For Boyle Transportation, that means comprehensive background checks on each driver and GPS monitoring of all shipments. Until recently, the company paid for hourly satellite positioning updates on its trucks; in the wake of Sept. 11, it has increased the update frequency to every 15 minutes.

Each satellite tracking unit in each truck also contains a hardwired "panic button," enabling drivers to receive emergency help from the firm's operations center. Beginning this summer, each driver also will be issued a wireless panic button.

"We actually support increased oversight regarding safety and security, because it makes for a level playing field among competitors," says Boyle.

Leveling that field is one of the top goals of Gallamore and his colleagues, who have submitted their report to sponsoring federal agencies.

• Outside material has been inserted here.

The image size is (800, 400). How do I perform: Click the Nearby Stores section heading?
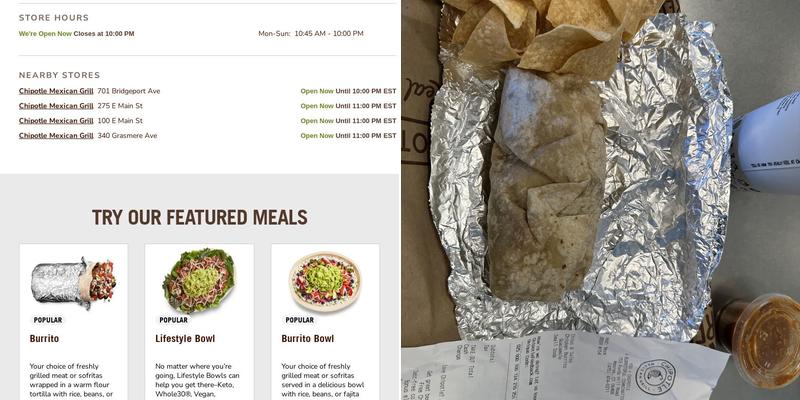(x=59, y=76)
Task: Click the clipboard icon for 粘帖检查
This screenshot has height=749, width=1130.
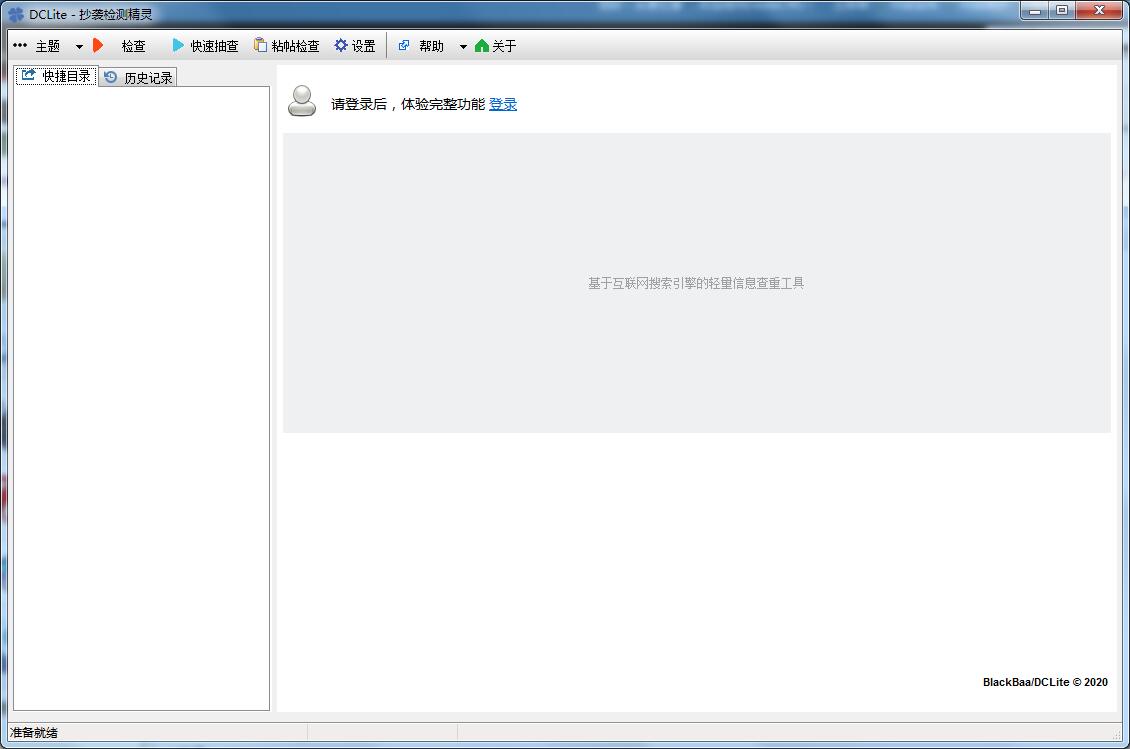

Gallamore has since chaired a follow-up study to investigate cyber-terrorist threats to the transportation infrastructure and recommend steps for building a research program within the Department of Homeland Security to address cyber-vulnerabilities and counter-measures.

The studies make clear that the nation's counter-terrorism efforts hinge on research into all aspects of security. Gallamore suggests that the key to pursuing this research agenda will be a willingness to reward creative thinking.

"We must think about better ways to motivate research on better means of detecting explosives," Gallamore says.

"If the ideas proposed by researchers don't work, they don't work," he adds. "But if they do work but happen to be expensive, then we can always work on creating cost efficiencies."